About ORM design

If you work with PHP, you've probably used tools like Eloquent or Doctrine ad nauseam. They are fantastic, saving our lives every day. But have you ever wondered what exactly happens "under the hood" when you write User::find(1)?

Often we use these frameworks as black boxes, trusting blindly. But for us developers, understanding how things work is fundamental (and also fun). In this series of articles, I want to take you behind the scenes of Concrete, an ORM I wrote from scratch.

Let's try to analyze together the why of certain choices, the compromises I had to accept, and how the concepts we read in books (SOLID, Design Patterns) apply (or are ignored!) in the real world.

The problem

The first wall we hit when writing an app is always the same: Impedance Mismatch. It's that technical term indicating the paradigm difference between the two worlds: the object world (made of classes, inheritance, and properties) and the data world (made of tables, rows, and constraints). Indeed, on one side we have our PHP objects, on the other relational tables in the database. They speak two different languages, and the ORM must play the role of simultaneous translator.

For this project, I set myself three simple goals:

1. Don't wed any database: Today I use MySQL, tomorrow I want to switch to SQLite for tests without rewriting half a line of code.
2. Active Record: Objects must be "smart". For example, an instance of the User class must know how to save itself or delete itself from the database, without having to pass through external managers every time.
3. But above all: It must be easy! If I have to read the documentation to do a simple query, I have failed.

The architecture

To not tie my hands and feet to a single database, let's create levels of separation. These are abstractions that somehow isolate our code from specific database details. Imagine it like this:

1. Connection Layer: It's the physical contact with the DB.
2. Driver Layer: It's the "translator" that knows how that specific database speaks. So, ideally, there will be multiple drivers, one for each database.
3. ORM Layer: It's the interface we see and use in our code.

The driver level

For the driver level (the "translator"), we will use the Strategy Pattern. Simply put, this pattern allows us to define a family of algorithms, encapsulate them, and make them interchangeable. In our case, the "algorithms" are the different ways of interacting with databases (MySQL, SQLite, etc.), allowing the rest of the application to ignore which technology is actually running under the hood.

In fact, each database has its own characteristics: MySQL uses backticks ` for column names, PostgreSQL uses double quotes, and SQL functions vary slightly.

In practice, we will define a contract, a DriverInterface.

Warning though: here is where many amateur ORMs fall into the SQL Injection trap. If our driver merely returned a SQL string with values concatenated inside (e.g., "... WHERE id = " . $id), it would be enough for a malicious user to insert ' OR '1'='1 to breach our database.

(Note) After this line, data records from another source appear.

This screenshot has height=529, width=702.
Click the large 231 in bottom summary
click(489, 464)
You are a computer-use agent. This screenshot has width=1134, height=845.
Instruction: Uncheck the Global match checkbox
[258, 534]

For this reason, our Driver must not return only the SQL, but must separate the query structure from the data. We will use Prepared Statements (or Parameter Binding). The driver will generate a SQL string with "placeholders" (like ? or :value), and return the real values separately. It will then be PDO's job to join them safely.

interface DriverInterface
{
    public function connect(string $host, string $db, string $user, string $pass): \PDO;

    /**
     * Compiles a Select and returns a structure containing SQL and Bindings.
     * @return array{0: string, 1: array} Example: ['SELECT * FROM users WHERE id = ?', [1]]
     */
    public function compileSelect(string $table, array $columns, array $wheres): array;

    public function compileUpdate(string $table, array $values, array $wheres): array;
}

Using this approach, if tomorrow I want to add support for SQL Server, I simply create a SqlServerDriver. He will know that for limits and offsets he must use a different syntax than MySQL, but in the end, he will always return a clean array: [SQL string, Parameters array]. The ORM core will remain safe and unaware of everything.

The connection level

To handle the connection (Database.php), we will use a Singleton (or almost), accessible statically.

class Database
{
    private static ?\PDO $pdo = null;

    public static function init(DriverInterface $driver, /* ... */)
    {
        // ... initialization ...
    }

    public static function getConnection(): \PDO
    {
        return self::$pdo;
    }
}

This implementation might make architecture purists turn up their noses. Indeed, books say global static state is absolute evil. It makes tests harder and hides dependencies. But then why are we doing it?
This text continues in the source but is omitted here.